Небесные создания - Лора Джейкобс
Шрифт:
Интервал:
Закладка:
Как охарактеризовать эти различия хотя бы в самом общем виде? Французы – это утонченность и шик, любовь к академическому силуэту и не слишком большое внимание к музыке. Датчане: скромность и восторг, живой мир, полный тепла и остроумия. Русские: глубокая музыкальность, пронизывающая все тело балерины; имперское великолепие. Итальянцы: виртуозность, эмоциональность, а в последнее время – некоторая размытость, мягкость, техника, известная в живописи как сфумато. Англичане: долг и приличия, корректность и уважение к золотому стандарту. (Датчан и англичан роднит этика сдержанности, своего рода балетная моральная планка.) Наконец, американцы: больше атлеты, чем аристократы, напористые и стремящиеся освободиться от груза истории и ее оков.
В шестнадцать – семнадцать лет девочки выходят из «монастыря» (читай – балетной школы) и, как всегда бывает в группе женских особей (монашество, улей, клан, пансион, секта), есть у них мать-настоятельница, есть пчелиная матка, лидер, бунтарка, романтическая героиня – все эти типажи есть и у балерин. Каждая идет к вершине своим путем, и, оказавшись там, становится не только лицом своей компании, воплощением ее искусства, но и символом нации.
Вспомните советскую балерину XX века Галину Уланову. Когда она дебютировала в 1928 году, она была неловкой, стеснительной, но превратила в добродетель свой недостаток мастерства, танцуя с аурой отстраненности, как будто техника была для нее не так уж важна. По словам одного критика, она «как будто танцевала для себя… и слушала себя». Несмотря на эту отстраненность, она достигла статуса почти святой в конце своей карьеры, начавшейся в Мариинском театре и продолжившейся после войны в Большом, где она оставалась королевой вплоть до своей отставки в 1962 году. (6)
За неяркие глаза, круглое крестьянское лицо, за длинные руки и ноги английский писатель и фотограф Сесиль Битон прозвал ее «маленькой сахарной мышкой»[44]. Однако ее девичья простота и выразительность актрисы немого кино откликались в каждом; танец сахарной мышки пронесся над степями и лесами и обрел все черты героического. Ее пронзительная лиричность обращалась к «старой» русской душе, а самоотверженность, ставшая ее фирменным знаком, полностью отвечала идеалам нового советского государства, дважды наградившего ее званием Героя Социалистического труда. (7)
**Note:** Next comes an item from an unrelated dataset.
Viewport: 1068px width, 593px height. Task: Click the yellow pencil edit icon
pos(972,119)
Тем временем в Англии примерно в то же время троне Королевского балета принадлежал Марго Фонтейн. Она танцевала в труппе с самого ее зарождения, когда та еще называлась балетом Вик-Уэллс (в 1939 году Вик-Уэллс переименовали в балет Сэдлерс-Уэллс, а в 1956 – в Королевский балет Великобритании). На четверть бразильянка (отсюда темные глаза и волосы), Фонтейн обладала чувствительностью и прямотой, делавшими ее танец очень убедительным. В стране, знаменитой своим умением не давать волю слезам, у юной Фонтейн, по словам английского танцовщика и актера сэра Роберта Хелпманна, «было любопытное свойство: рядом с ней хотелось плакать». Фигура Фонтейн, ее рабочий инструмент, который как только ни обсуждали, отличалась столь идеальными пропорциями, что казалась телесным воплощением идеалов классицизма. Англичане придают большое значение пропорциям, а у Фонтейн – в неподвижности ли, в движении – они были совершенны. Чуждая любых крайностей, она была золотой серединой, гармоничной и стойкой. (8)
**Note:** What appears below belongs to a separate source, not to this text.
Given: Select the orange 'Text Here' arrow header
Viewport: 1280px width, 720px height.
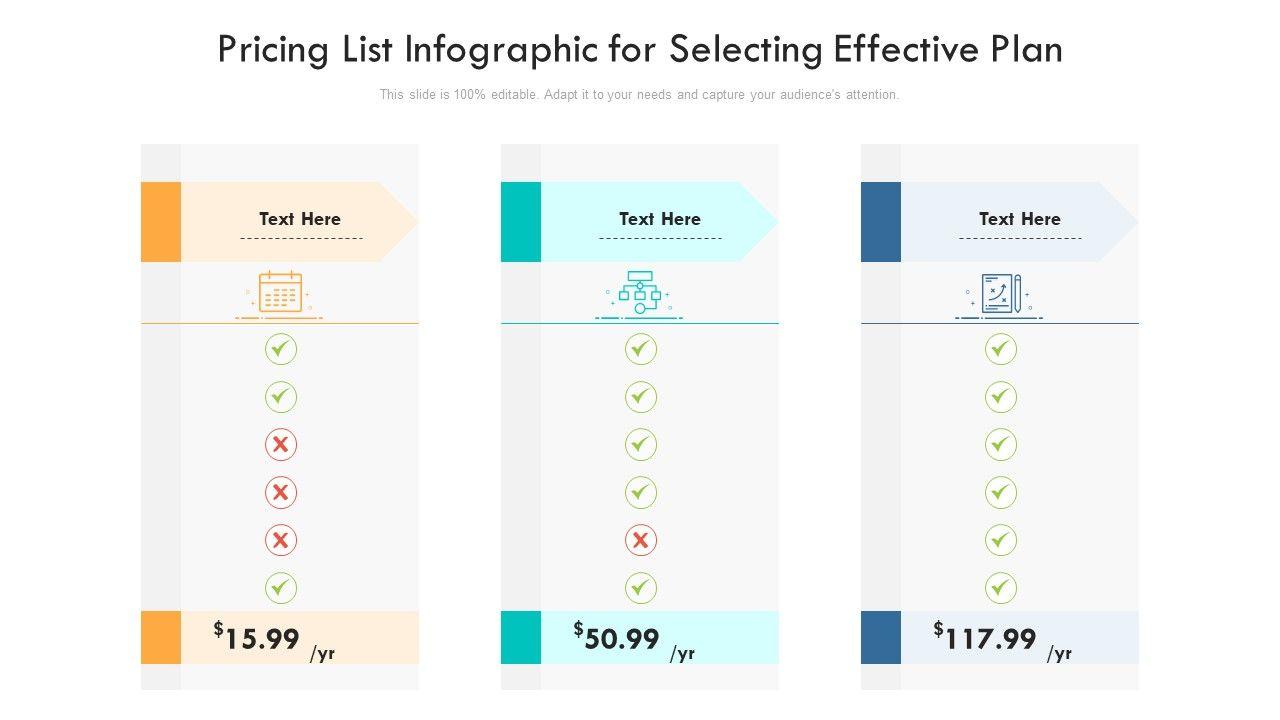Looking at the screenshot, I should 299,220.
«Я постоянно вспоминаю ее вытянутую ногу, стоящую на пальцах, – вспоминает коллега Фонтейн из Королевского балета Аннетт Пейдж, – ее красивые подтянутые колени». Французская балерина Виолетт Верди считала это умение Фонтейн вытянуться в струнку «одним из чудеснейших ее достоинств». Вот что она рассказала биографу Фонтейн Мередит Дэйнман: «Это вытяжение было центром ее дисциплины, ее сдержанности; все, что следовало за ним – взгляд, поворот и наклон головы – читалось как нечто очень важное и ценное». (9)
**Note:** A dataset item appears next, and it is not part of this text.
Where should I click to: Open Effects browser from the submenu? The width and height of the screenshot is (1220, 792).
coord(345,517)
К тому моменту, как Фонтейн станцевала принцессу Аврору в постановке «Спящей красавицы» 1946 года в Ковент-Гарден (тогда еще балете Сэдлерс-Уэллс), в ней видели alter ego принцессы Елизаветы, наследницы королевского престола, на которую она, кстати, была похожа. Послевоенная постановка «Спящей красавицы» в Лондоне, пережившем бомбардировки 1940–1941 годов, в стране, не склонившейся перед Гитлером и давшей ему твердый отпор, с Фонтейн в главной роли, символизирующей рассвет после долгой тьмы – то был поистине эпохальный момент, оказавший грандиозное культурное воздействие. Англичане напомнили миру, что сама цивилизация сама по себе – искусство.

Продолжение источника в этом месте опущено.